In the Kashi Vishwanath temple in India, there is a large room. It has three diamond poles, surrounded by 64 golden disks of decreasing radius from bottom to top. As the legend goes, when the Universe was created by Brahma, he created these disks and placed them all on one of the three poles in decreasing size from bottom to top. He then assigned the temple priests with the task of moving these disks from one pole to another, in accordance with the immutable rules of Brahma, since that time. The last move of the task which would move all the 64 disks to one of the other three poles would herald the end of the Universe. The rules to be followed are:

  1. Only one disk should be moved at a time.
  2. No bigger disk can be placed on a smaller disk.

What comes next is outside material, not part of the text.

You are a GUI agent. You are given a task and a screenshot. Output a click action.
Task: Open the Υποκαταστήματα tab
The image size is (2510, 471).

In computation and logic, this puzzle is generalised to have n disks, and is referred to as “Tower of Hanoi”. For more technical information on the same, visit its Wiki Page.

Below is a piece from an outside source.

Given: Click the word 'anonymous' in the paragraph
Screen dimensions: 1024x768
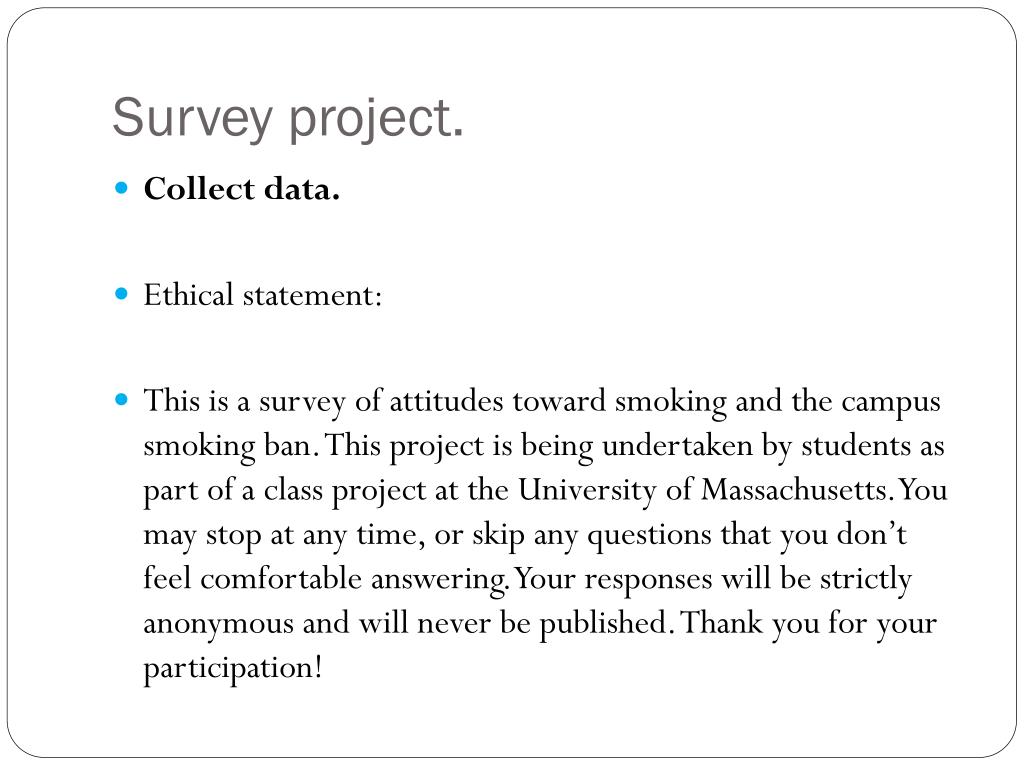Looking at the screenshot, I should pyautogui.click(x=218, y=624).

Here is how to derive the recursive logic for the same. As discussed in the previous article, the first step is to have a very clear and precise statement of the procedure to be recursed. Puzzle Statement: Implement a procedure to move n disks from pole A to pole B, using an intermediate pole C, following the above two rules.

Now, the trick to derive the recursive relation logic is to assume the procedure to be already existing for a lower order, and then use it to achieve implementing the original higher order procedure. So here, assume the existence of the following: A procedure to move (n – 1) disks from pole X to pole Y, using an intermediate pole Z, following the above two rules. Again, note the similarity between this statement and the actual puzzle statement. And now use this to implement the original procedure. In original procedure, there are n disks, but a procedure is available only for (n – 1) disks. So, it can be visualised to be solved by breaking into the following steps:

  • (First) Move the (top) (n – 1) disks from pole A to (the intermediate) pole C, using pole B as an intermediate pole, following the above two rules. (using the assumed available procedure)
  • (Second) Move the largest single disk left on pole A to pole B.
  • (Last) Move the (n – 1) disks from (the intermediate) pole C to pole B, using pole A as an intermediate pole, following the above two rules. (using the assumed available procedure)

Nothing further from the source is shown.